* [Task instructions]: A word-for-word copy of the data, with no images, is the required answer.

Dataset entries:
★ ★ ★ ★ ★

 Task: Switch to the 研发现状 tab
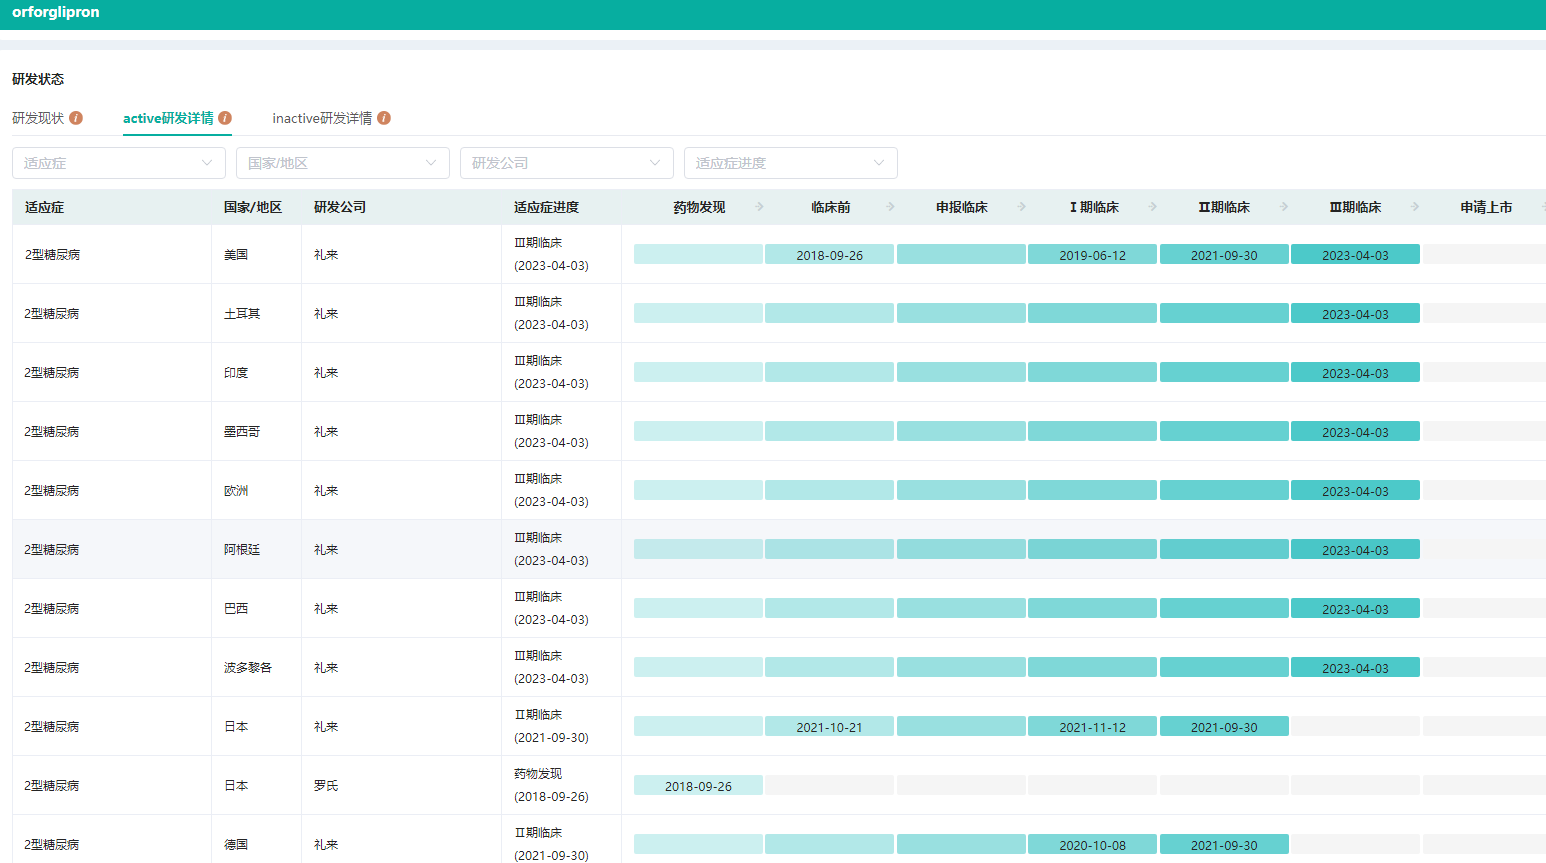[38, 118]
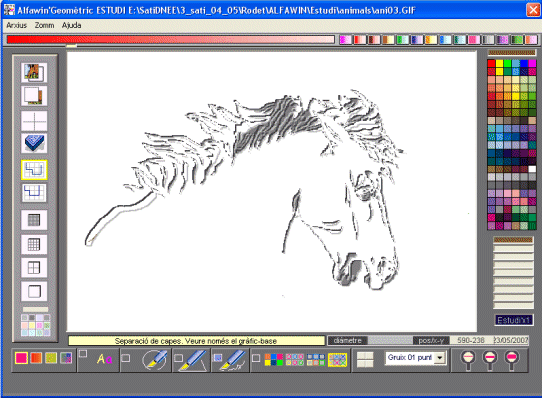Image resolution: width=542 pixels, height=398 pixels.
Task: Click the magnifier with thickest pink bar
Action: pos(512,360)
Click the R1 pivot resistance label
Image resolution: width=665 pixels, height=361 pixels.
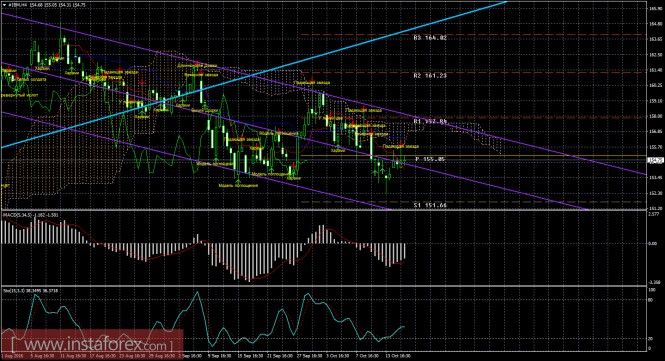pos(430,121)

★ ★ ★ ★ ★

* [Response to the exercise]:
 Task: Switch to the 研发现状 tab
[38, 118]
Image resolution: width=542 pixels, height=398 pixels.
Task: Click the magnifier with thickest pink bar
Action: pos(512,360)
Click the R1 pivot resistance label
Image resolution: width=665 pixels, height=361 pixels.
pos(430,121)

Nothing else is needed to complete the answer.